Open GooVincent opened 1 month ago

GooVincent commented 1 month ago

System Info

I wanna cancel the request in some case and the cancel_request need to pass the request id, then I call await_responses to obtain it. following is is my code.

what I am using is TensorRT-LLM version: 0.12.0.

    outputs = runner.generate(..., streaming=true..)
    for curr_outputs in outputs:
        print(f'step 1')
        responses = runner.session.await_responses()
        print(f'step 2')
        for response in responses:
            runner.session.cancel_request(response.request_id)
            print(f'step 3')
            runner.session.await_responses()
            print(f'step 4')

I try to test it in several times, sometime it blocked after print 'step 1'? I am confused why this happen. Please anyone could help me?

Who can help?

No response

Information

Tasks

Reproduction

run above code

Expected behavior

no

actual behavior

no

additional notes

no

lfr-0531 commented 1 month ago

We recommend using ModelRunnerCpp in the same way of run.py.

I try to test it in several times, sometime it blocked after print 'step 1'? I am confused why this happen.

This seems that there is no active request after canceling the request, then no response.

GooVincent commented 1 month ago

We recommend using ModelRunnerCpp in the same way of run.py.

I try to test it in several times, sometime it blocked after print 'step 1'? I am confused why this happen.

This seems that there is no active request after canceling the request, then no response.

Then how to know if there is activate request? It will block the entire process, I can't stop it even by kill.

lfr-0531 commented 1 month ago

Then how to know if there is activate request?

stats = runner.session.get_latest_iteration_stats()
for stat in stats:
    print(stat.to_json_str())

If you want to cancel a request, please don't call runner.session.await_responses() out of the runner.generate. You can get the request_ids in runner.generate(link).

for curr_outputs in throttle_generator(outputs,
                                       args.streaming_interval):
    stats = runner.session.get_latest_iteration_stats()
    for stat in stats:
        print(stat.to_json_str())
    runner.session.cancel_request(request_ids[0])
GooVincent commented 1 month ago

Then how to know if there is activate request?

stats = runner.session.get_latest_iteration_stats() for stat in stats: print(stat.to_json_str()) If you want to cancel a request, please don't call runner.session.await_responses() out of the runner.generate. You can get the request_ids in runner.generate(link).

for curr_outputs in throttle_generator(outputs, args.streaming_interval): stats = runner.session.get_latest_iteration_stats() for stat in stats: print(stat.to_json_str()) runner.session.cancel_request(request_ids[0])

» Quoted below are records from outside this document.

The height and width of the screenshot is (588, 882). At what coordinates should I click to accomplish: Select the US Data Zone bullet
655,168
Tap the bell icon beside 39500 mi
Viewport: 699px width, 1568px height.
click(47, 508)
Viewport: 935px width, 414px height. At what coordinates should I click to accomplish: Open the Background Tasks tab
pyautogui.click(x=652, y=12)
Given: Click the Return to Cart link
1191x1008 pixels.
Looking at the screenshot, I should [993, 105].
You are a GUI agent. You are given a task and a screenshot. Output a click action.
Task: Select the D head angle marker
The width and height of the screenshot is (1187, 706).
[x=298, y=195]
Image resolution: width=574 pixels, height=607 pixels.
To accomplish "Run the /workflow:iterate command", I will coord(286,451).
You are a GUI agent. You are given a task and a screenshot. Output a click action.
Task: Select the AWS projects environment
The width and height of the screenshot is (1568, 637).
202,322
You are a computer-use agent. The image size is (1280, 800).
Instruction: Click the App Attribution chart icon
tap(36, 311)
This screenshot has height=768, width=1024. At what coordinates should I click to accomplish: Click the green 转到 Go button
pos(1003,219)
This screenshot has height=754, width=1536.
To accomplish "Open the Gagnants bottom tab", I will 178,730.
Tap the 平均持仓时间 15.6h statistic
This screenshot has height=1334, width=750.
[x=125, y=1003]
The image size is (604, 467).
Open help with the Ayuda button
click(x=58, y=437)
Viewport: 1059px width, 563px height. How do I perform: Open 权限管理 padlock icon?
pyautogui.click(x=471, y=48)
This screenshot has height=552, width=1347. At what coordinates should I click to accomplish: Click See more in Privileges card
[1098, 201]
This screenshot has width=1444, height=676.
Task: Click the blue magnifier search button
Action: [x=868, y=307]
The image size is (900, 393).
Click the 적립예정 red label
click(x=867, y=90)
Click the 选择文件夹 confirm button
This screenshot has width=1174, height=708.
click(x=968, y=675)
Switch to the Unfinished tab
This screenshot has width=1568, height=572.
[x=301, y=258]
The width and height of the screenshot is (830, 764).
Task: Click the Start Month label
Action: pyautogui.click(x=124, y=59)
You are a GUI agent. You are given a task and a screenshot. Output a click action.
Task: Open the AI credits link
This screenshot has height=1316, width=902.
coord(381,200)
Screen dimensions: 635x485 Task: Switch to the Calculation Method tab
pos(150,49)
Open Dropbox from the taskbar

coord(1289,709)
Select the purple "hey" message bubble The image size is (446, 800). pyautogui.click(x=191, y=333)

the way to obtain the request id showing in the generate, it's also running inner runner.generate. still confused how to fetch the request id out of the runner.generate.

    request_ids = self.session.enqueue_requests(requests)
lfr-0531 commented 1 month ago

You can hack the generate in model_runner_cpp.py to add request_ids to the output.

But actually we don't recommend users using cancel_request when using model_runner_cpp.py.

GooVincent commented 1 month ago

why? what's the purpose for cancel_request.

lfr-0531 commented 1 month ago

model_runner_cpp.py is used to run some simple examples. Of course, we welcome users to make some changes to use it, including cancel_request.

GooVincent commented 1 month ago

then how about ModelRunner, which is py session. is it recommended to production?

lfr-0531 commented 1 month ago

which is py session.

py session is https://github.com/NVIDIA/TensorRT-LLM/blob/main/tensorrt_llm/runtime/generation.py.

is it recommended to production?

It depends on your needs. Now we recommend to deploy with Triton Inference Server for production, please refer to https://nvidia.github.io/TensorRT-LLM/quick-start-guide.html#deploy-with-triton-inference-server.

And we also provide a Python API, please refer to https://nvidia.github.io/TensorRT-LLM/quick-start-guide.html#llm-api and https://github.com/NVIDIA/TensorRT-LLM/tree/main/examples/apps

github-actions[bot] commented 5 days ago

This issue is stale because it has been open 30 days with no activity. Remove stale label or comment or this will be closed in 15 days."